When Italy defeated France on penalties to win the 2006 World Cup, most Italian football fans would have laughed at you if you’d said that, 16 years on, the Azzurri would not have contested another World Cup knockout match since.
That is the reality facing Italian football, after a peculiar period of time where the three-time champions have been unable to hit the required standards on the World Cup stage. The 2022 tournament represents the second successive World Cup that Italy have failed to qualify for. Given the talent at their disposal over the last decade or so, it’s incredible that they’ve missed out twice.
Before that, Italy’s World Cup campaigns had hit a sour note anyway. Consecutive group-stage exits in 2010 and 2014 was enough of a crisis, but now the team has reached a point where they can’t even earn the right to compete amongst the world’s elite.

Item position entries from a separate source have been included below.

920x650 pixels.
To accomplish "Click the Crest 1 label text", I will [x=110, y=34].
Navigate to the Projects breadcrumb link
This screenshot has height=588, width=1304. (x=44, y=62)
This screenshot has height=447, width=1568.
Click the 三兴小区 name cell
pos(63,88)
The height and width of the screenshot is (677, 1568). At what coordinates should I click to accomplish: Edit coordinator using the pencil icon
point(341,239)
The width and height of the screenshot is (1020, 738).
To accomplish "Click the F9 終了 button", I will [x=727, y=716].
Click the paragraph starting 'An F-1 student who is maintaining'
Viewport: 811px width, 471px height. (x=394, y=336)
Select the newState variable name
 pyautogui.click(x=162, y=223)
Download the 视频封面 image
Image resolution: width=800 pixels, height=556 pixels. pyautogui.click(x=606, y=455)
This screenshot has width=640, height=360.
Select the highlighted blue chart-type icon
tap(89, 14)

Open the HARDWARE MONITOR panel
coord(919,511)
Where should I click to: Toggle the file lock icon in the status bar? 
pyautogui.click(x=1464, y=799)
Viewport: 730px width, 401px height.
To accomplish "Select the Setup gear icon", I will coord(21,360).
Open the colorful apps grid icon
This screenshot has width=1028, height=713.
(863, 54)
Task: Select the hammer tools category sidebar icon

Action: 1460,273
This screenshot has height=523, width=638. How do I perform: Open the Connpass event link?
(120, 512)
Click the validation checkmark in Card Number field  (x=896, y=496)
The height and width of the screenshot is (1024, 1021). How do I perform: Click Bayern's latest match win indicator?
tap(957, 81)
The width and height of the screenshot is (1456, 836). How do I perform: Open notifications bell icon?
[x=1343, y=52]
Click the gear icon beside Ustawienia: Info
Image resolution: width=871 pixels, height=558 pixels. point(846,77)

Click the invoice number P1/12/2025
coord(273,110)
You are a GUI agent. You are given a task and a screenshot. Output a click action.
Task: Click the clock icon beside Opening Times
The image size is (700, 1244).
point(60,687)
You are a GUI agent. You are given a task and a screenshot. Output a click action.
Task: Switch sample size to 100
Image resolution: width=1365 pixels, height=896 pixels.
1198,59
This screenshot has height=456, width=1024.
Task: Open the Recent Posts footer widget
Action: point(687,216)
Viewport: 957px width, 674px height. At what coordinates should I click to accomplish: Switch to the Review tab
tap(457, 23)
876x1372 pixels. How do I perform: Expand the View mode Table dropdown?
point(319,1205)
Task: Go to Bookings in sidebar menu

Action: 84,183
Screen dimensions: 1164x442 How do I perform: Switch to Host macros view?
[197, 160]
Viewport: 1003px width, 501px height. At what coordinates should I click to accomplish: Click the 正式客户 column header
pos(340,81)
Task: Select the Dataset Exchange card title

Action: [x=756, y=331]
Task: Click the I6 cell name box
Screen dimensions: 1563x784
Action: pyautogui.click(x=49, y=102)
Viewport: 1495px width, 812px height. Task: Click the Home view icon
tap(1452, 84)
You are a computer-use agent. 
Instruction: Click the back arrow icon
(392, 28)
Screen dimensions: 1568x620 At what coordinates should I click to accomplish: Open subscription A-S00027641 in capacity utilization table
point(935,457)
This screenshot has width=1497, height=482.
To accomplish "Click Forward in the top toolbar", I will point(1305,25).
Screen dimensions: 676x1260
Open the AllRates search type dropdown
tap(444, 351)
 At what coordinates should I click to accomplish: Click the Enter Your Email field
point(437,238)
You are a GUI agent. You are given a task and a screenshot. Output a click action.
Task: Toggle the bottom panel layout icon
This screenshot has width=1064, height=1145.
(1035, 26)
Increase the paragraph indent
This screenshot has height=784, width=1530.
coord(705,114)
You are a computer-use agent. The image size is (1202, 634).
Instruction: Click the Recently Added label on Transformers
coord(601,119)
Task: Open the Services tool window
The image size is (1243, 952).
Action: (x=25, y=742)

All this is at odds with Italy’s status as European Champions, having won the delayed Euro 2020 last summer thanks to a penalty shootout victory over England in the final at Wembley. Roberto Mancini’s side are sixth in the FIFA World Rankings, making it all the more inexplicable that they won’t be present in Qatar. Those who bet on World Cup winners will not be able to plump for the Italians.
This time, their World Cup qualification hopes were dashed by North Macedonia, who produced a dogged performance to defeat Italy 1-0 in Palermo in their play-off semi-final.
Even if Italy had won that match, they would have had to take on Portugal in the play-off final, which would have been no guarantee of progression.
Italy’s 2022 World Cup failure stemmed from their inability to win their qualification group. They were pipped to the post by Switzerland after a run of poor results close to the end of the campaign, and that landed them in a play-off they should never have needed. The negativity surrounding that failure was clearly still affecting the squad against North Macedonia.
Whether complacency played a part in Italy’s doomed campaign is anyone’s guess. It’s fair to say that few expected them to win Euro 2020, and their doing so could have led to some over-inflated egos in the dressing room. Complacency is the first step towards failure in international football, and the defeat to North Macedonia will have been a sharp wake-up call for Mancini and co.
The problem is that there will be immense pressure on Italy by the time the next World Cup cycle comes around. Their saving grace could be the fact that the 2026 tournament will feature 48 teams as opposed to 32, although it’s believed that many of these extra places will go to teams in other federations rather than UEFA nations.
Either way, Italy need to prove that they can recover from this latest setback, and produce a strong campaign in qualification for both Euro 2024 and the 2026 World Cup. After the glory in London last summer, the winter of 2022 is set to be altogether more painful for Italy.